Professor Philip Woodworth of the National Oceanography Centre in Liverpool has been awarded an MBE in the 2011 New Year’s Honours List.
Philip was Director of the Permanent Service for Mean Sea Level (PSMSL) for over 20 years. The PSMSL is the global databank for sea-level change information and it is largely thanks to its dataset that we are able to assess reliably the sea-level changes of the last century and so constrain estimates of changes in the future. This work is particularly important to the millions of coastal dwellers in both rich and poor countries who may be subject to increased future flood risk.
Philip was for over a decade the Chairman of the Global Sea Level Observing System (GLOSS) of the Intergovernmental Oceanographic Commission. GLOSS has the responsibility to establish a worldwide network of sea level stations (called 'tide gauges') to provide a long-term source of high-quality data to the PSMSL and to complement measurements of sea-level change by satellites. Such worldwide network building requires a considerable amount of training of specialists in developing countries and Philip has either organised or taken a major part in training courses held almost every year since the mid-1980s.

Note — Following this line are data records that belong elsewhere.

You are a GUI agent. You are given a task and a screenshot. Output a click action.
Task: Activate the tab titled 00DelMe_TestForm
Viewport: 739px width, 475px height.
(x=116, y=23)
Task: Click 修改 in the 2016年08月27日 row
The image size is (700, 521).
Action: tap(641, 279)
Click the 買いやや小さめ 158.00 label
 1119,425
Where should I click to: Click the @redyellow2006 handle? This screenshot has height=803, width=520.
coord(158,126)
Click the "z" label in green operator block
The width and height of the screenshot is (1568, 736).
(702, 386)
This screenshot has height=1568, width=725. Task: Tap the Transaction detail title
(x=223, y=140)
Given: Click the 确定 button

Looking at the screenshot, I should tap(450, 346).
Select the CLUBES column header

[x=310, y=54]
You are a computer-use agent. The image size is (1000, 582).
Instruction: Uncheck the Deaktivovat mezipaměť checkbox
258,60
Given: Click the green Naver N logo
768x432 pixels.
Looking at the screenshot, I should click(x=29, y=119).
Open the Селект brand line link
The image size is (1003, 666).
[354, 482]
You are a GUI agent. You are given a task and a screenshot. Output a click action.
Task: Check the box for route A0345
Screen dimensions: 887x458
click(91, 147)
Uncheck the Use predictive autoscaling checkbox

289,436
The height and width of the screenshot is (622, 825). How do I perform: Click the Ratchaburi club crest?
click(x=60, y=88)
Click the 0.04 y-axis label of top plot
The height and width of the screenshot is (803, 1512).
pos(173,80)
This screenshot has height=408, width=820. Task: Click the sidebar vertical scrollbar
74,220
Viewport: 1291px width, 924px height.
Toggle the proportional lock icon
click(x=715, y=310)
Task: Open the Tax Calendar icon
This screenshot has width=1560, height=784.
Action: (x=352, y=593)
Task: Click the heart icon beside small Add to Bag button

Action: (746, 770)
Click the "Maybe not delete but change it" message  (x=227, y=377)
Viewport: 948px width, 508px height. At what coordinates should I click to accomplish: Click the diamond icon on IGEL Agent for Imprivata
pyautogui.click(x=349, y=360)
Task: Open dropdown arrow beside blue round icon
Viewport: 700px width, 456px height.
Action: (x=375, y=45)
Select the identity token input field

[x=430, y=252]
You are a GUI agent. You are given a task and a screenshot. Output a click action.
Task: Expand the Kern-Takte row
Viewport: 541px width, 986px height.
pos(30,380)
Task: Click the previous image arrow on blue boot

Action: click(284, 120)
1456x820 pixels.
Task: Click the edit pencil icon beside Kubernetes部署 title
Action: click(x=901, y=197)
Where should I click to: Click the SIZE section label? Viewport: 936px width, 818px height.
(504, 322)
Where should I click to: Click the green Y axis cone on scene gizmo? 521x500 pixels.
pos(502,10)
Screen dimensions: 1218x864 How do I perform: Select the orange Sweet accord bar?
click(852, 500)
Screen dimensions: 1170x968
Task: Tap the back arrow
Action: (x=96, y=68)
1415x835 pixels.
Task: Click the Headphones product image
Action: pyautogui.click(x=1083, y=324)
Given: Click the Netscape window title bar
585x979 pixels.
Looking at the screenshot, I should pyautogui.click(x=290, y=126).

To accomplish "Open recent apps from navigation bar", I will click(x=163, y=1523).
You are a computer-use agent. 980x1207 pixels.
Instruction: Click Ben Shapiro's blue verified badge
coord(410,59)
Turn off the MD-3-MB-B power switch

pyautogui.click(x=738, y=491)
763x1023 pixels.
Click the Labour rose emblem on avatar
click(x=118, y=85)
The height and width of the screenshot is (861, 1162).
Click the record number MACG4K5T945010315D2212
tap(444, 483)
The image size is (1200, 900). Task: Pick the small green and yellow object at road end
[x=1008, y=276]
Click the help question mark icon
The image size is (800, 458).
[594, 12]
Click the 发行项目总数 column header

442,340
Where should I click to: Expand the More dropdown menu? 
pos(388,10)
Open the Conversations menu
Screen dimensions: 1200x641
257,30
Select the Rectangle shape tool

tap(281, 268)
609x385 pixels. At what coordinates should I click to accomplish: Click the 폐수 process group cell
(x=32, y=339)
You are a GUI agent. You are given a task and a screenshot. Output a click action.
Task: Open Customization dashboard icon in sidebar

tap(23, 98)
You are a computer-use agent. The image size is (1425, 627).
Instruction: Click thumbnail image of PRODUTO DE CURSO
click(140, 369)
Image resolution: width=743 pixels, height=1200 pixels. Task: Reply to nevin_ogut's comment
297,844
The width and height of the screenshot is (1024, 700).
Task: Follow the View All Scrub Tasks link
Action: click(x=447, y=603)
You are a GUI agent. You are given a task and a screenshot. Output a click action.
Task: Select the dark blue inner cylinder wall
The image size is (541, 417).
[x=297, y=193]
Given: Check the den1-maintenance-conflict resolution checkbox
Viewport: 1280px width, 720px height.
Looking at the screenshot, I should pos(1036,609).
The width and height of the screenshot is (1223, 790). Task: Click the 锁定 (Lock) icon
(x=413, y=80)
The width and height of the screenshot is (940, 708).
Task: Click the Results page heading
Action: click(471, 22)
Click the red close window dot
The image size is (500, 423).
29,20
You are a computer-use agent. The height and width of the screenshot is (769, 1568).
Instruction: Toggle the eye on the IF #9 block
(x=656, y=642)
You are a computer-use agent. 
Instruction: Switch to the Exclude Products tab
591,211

Philip has authored a large number of publications in sea-level science, including studies of tides and changes in mean and extreme sea levels, and has been involved in each of the Intergovernmental Panel on Climate Change (IPCC) research assessments. He was awarded the Denny Medal of IMAREST in 2009 and the Vening Meinesz Medal of the European Geosciences Union in 2010. He is a Visiting Professor in the School of Environmental Sciences at the University of Liverpool.
Commenting on his award, Philip said “I was completely surprised but delighted to be nominated for this award. I hope it is seen as a reflection of all the excellent sea-level research that our group has undertaken over the years and a recognition of its continuing importance.”